Echec du sommet européen sur le Kosovo
L’Union européenne espérait reprendre la main dans le dialogue entre le Kosovo et la Serbie, mais la rencontre virtuelle organisée ce vendredi s’est soldée par un simple constat de désaccords
Ce sommet virtuel devait marquer le «retour de l’Europe» et la relance du processus de dialogue entre le Kosovo et la Serbie. Réunis vendredi en visioconférence sous la houlette d’Emmanuel Macron et d’Angela Merkel, le premier ministre du Kosovo, Avdullah Hoti, et le président serbe, Aleksandar Vucic, se sont contentés de faire état de leurs divergences. La rencontre prévue dimanche à Bruxelles a même été «repoussée»: elle aura peut-être lieu jeudi prochain par visioconférence. Aleksandar Vucic, qui avait dîné jeudi soir au Palais de l’Elysée avec Emmanuel Macron a repris un avion pour Belgrade, alors qu’il devait rencontrer samedi à Bruxelles le président du Conseil européen, Charles Michel.
«Un accord de paix global entre la République du Kosovo et la République de Serbie doit aboutir à une reconnaissance mutuelle des deux pays.

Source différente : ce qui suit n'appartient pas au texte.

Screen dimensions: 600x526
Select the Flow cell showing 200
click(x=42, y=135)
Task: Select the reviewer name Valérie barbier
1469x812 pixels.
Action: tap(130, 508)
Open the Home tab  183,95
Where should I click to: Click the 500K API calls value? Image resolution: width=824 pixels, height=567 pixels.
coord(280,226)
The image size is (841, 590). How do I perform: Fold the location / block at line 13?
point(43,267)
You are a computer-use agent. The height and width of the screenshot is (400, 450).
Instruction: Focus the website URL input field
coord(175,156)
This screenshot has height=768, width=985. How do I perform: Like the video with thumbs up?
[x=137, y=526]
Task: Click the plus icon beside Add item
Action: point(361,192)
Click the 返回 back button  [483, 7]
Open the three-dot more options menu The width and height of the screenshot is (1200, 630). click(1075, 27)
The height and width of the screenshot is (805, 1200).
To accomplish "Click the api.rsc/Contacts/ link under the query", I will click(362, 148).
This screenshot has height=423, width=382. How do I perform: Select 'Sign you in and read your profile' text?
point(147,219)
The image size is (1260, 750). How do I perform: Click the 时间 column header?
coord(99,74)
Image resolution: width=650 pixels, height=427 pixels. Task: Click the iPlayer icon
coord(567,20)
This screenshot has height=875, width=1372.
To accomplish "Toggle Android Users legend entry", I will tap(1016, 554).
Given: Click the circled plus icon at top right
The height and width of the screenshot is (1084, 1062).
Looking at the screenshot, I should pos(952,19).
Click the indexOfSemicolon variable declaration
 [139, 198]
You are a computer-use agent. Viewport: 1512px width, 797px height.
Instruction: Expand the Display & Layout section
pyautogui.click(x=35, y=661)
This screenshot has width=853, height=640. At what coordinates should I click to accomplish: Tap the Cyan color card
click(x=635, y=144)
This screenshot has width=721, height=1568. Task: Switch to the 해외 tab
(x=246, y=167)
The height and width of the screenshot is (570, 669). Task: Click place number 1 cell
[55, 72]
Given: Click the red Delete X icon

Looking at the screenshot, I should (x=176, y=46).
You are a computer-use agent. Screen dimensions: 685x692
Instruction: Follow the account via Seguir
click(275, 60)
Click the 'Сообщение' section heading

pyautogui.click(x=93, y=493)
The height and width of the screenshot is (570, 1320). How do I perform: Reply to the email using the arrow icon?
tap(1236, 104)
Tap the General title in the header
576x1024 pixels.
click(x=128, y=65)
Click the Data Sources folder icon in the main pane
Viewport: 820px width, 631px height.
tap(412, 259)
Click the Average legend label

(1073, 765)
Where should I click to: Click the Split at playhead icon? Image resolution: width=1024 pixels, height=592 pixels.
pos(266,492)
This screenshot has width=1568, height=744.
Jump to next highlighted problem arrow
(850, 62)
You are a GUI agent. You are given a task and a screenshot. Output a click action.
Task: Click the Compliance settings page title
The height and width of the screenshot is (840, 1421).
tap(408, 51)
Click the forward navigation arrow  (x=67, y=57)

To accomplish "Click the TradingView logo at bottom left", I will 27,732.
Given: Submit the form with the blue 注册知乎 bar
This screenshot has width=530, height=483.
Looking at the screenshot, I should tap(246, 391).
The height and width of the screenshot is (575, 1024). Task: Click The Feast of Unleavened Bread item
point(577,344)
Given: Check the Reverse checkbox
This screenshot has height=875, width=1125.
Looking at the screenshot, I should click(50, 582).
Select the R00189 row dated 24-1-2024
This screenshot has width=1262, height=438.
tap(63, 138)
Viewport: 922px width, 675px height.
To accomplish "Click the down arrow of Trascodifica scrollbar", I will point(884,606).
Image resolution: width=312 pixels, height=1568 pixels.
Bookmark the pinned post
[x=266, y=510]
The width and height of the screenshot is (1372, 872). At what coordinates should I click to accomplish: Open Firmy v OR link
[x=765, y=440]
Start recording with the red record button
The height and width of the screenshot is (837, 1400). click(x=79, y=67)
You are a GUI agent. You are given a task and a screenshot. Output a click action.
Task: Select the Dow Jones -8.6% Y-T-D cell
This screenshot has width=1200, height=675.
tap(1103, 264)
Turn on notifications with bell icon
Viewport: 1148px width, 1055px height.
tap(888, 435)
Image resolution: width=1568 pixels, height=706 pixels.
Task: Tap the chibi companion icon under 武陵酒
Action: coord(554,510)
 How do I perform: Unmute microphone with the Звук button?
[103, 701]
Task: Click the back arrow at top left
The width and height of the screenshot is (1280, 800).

Sinon, aucun accord n’est possible», a déclaré Avdullah Hoti. En retour, Aleksandar Vučić a dénoncé les «ultimatums» de Pristina. «La partie albanaise exige la préservation de l’intégrité territoriale du Kosovo, le respect de la Constitution du Kosovo, la reconnaissance mutuelle, l’adhésion à l’ONU et la reconnaissance du Kosovo par les pays européens qui ne l’ont pas encore fait. Ce n’est qu’alors que Pristina s’occupera de la question des disparus…», a-t-il expliqué à une équipe de télévision serbe qui le suivait à Paris.
Les Européens, mis sur la touche depuis plusieurs mois par une très dynamique offensive diplomatique américaine, avaient pourtant bon espoir de reprendre la main sur le processus de négociation entre les deux pays. La mise en accusation pour crimes de guerre du président kosovar, Hashim Thaçi, avait en effet entraîné l’annulation du sommet prévu le 27 juin à la Maison-Blanche, tandis que Richard Grenell, l’émissaire spécial de Donald Trump pour le dialogue entre le Kosovo et la Serbie, avait tout misé sur un «deal» direct entre les deux chefs d’Etat, le président serbe Vucic et son homologue kosovar Thaçi. Même si ce dernier a annoncé qu’il ne démissionnerait pas de sa charge tant que son inculpation ne serait pas définitivement confirmée par la justice, il doit se rendre dès lundi à La Haye pour être interrogé par les enquêteurs des Chambres spécialisées pour les crimes de guerre et il est devenu infréquentable.
Marge de manoeuvre limitée
C’est donc le premier ministre Hoti qui mène les discussions pour le Kosovo mais sa marge de manoeuvre est limitée. Il dispose d’une majorité étriquée au parlement. Surtout, l’opinion publique considère son gouvernement comme «illégitime» et réclame de nouvelles élections. A la fin du mois de mars, les Etats-Unis avaient pesé de tout leur poids pour faire tomber le précédent gouvernement de gauche souverainiste, dirigé par Albin Kurti, considéré comme «trop intransigeant» à l’égard de la Serbie. Personne n’imaginait alors que c’est Hashim Thaçi qui allait finalement se retrouver hors jeu. Dans ces conditions, Avdullah Hoti n’est guère en mesure d’accepter des compromis et ne peut que s’en tenir à des affirmations de principe, écartant notamment toute hypothèse d’une modification des frontières.
C’est pourtant cela qu’attendait Aleksandar Vucic, espérant bien faire main basse sur la région, majoritairement serbe, du nord du Kosovo. Puisque cette hypothèse n’est plus sur la table, la disposition du président serbe à des compromis se trouve également réduite. En théorie, la reconnaissance de l’indépendance proclamée par le Kosovo en février 2008 est «une condition non écrite» à l’intégration européenne de la Serbie, mais cette dernière perspective demeure lointaine. Défié chez lui par des manifestants qui dénoncent sa gestion incohérente et calamiteuse de l’épidémie de Covid-19, le président serbe n’a donc aucune raison de «brader» le Kosovo. Le dossier constitue pour lui une rente de situation: depuis des années, les Européens passent l’éponge sur le caractère autoritaire de son régime, car on le suppose prêt à faire des «compromis» sur ce sujet sensible.